# Water Wisteria



## spaceyJC (Aug 9, 2014)

Hello! I've gotten bored of the look of my aquarium. I want a more natural look, so I'm looking into buying some aquarium plants. I'm most interested in Water Wisteria. I've been researching a bit, but some things are still unclear, so I need to ask a few questions:

1. Does Water Wisteria need fertilizers? I've read it needs "nutrient rich" substrate... What do you use? I have gravel right now, a simple Walmart brand, would this be sufficient?

2. Would it be useful to use some sort of plant supplement, such as Seachem Flourish and/or Seachem Flourish Iron? (I remember reading something about Water Wisteria needing iron...) Or maybe Seachem Flourish Tabs.

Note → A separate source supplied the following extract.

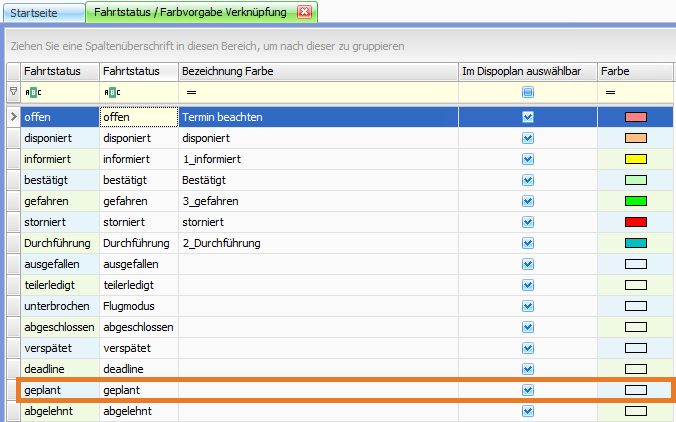Uncheck Im Dispoplan auswählbar for storniert row
This screenshot has width=676, height=422.
(x=528, y=222)
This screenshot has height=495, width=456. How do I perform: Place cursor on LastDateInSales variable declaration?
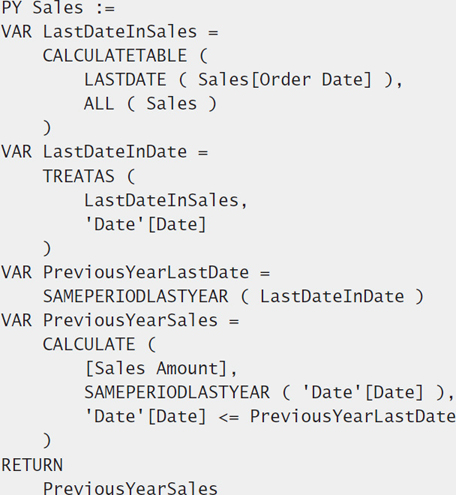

3. I read when you are trimming Water Wisteria, you cut off a few inches below the leaves, replant the tops, and do something with the bottoms. Is this correct? A few pointers/tips would be nice.

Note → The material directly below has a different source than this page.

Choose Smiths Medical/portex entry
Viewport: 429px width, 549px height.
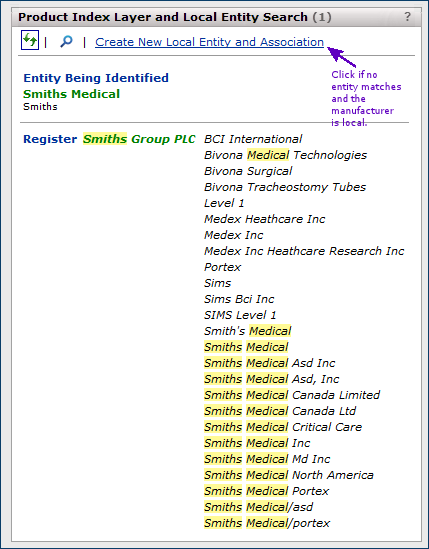pyautogui.click(x=267, y=523)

Thanks for all the help, guys! :-D


----------



## andakin (Aug 10, 2009)

Water wisteria is a relatively cheap plant to experiment with. If you don't plan on taking planted tanks to the next level, I would just plant it in the existing condition and see how it does. 

To answer your questions,

1. Some substrates are better than others. Regular gravel will be fine.
2. Nutrients is the last thing required for a planted tank to do well (imo). I wouldn't bother with dosing or tabs without first having the proper lighting.
3. Like most stem plants, you can replant the top clippings. The bottoms will regrow new nodes. Some discard the bottoms because they start getting scraggly.


----------



## Raye (Feb 5, 2013)

1. Walmart gravel is inert, meaning it has no nutrients whatsoever. However, for wisteria, you should be able to get away with it.

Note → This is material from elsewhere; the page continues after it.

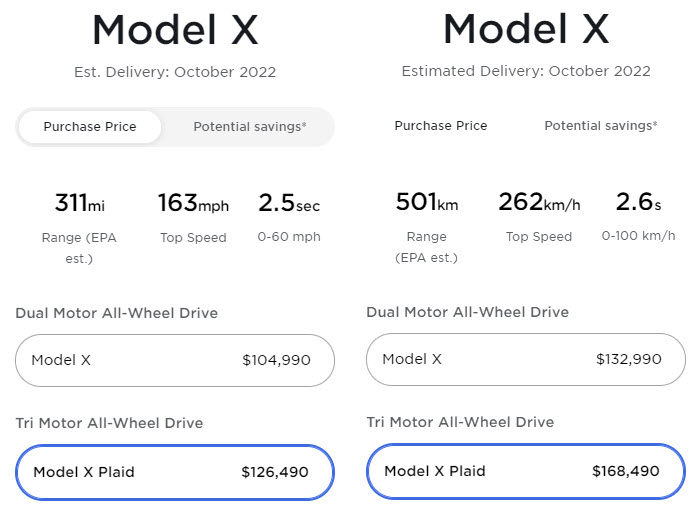This screenshot has width=693, height=515.
Task: Click the "Est. Delivery: October 2022" text
Action: 175,72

2. Wisteria is kind of hit or miss. Some people say you don't need ferts, some say you do. In my experience, wisteria is a plant that doesn't need a LOT of fertilization, but it definitely helps. Like Andakin said, how much fertilization your plants need is relative to the intensity/photoperiod of light that your plants receive. But just to be safe, one dose of Seachem Flourish Comprehensive per week couldn't hurt.


3. Andakin already got this one ~


----------



## kjg1029 (Jun 14, 2014)

i have one small trimming of water wisteria in my 5 gal that has a 13w 6500k bulb and gets does with seachem florish comprehensive a few times a week, and its doing fine, its growing new leaves, it seems to be growing fastish.


----------



## spaceyJC (Aug 9, 2014)

Thanks! I mostly don't want to get a new substrate because I don't want to screw up the cycle in my tank. 
I want to put some in my divided 10 gal. I had to throw away an artificial plant I had in there because it was started getting brown spots on it. Eek! I've seen lots of pictures of planted tanks on this website, and I really like the natural look. But for right now, I just want to get some decor in there, and when I get a large community tank I would like to take planting to the next level.
I really like the look of sand. Is sand "nutrient rich"? Or would I have to get some sort of aquarium soil/fertilizers?
Also, my tank does have a light, I would guess it is moderate lighting. Not sure the wattage, but it does have a light.


----------



## kjg1029 (Jun 14, 2014)

sand doesnt have any nutrients you youd either need to dose with liquid ferts, or use root tabs, or both.


----------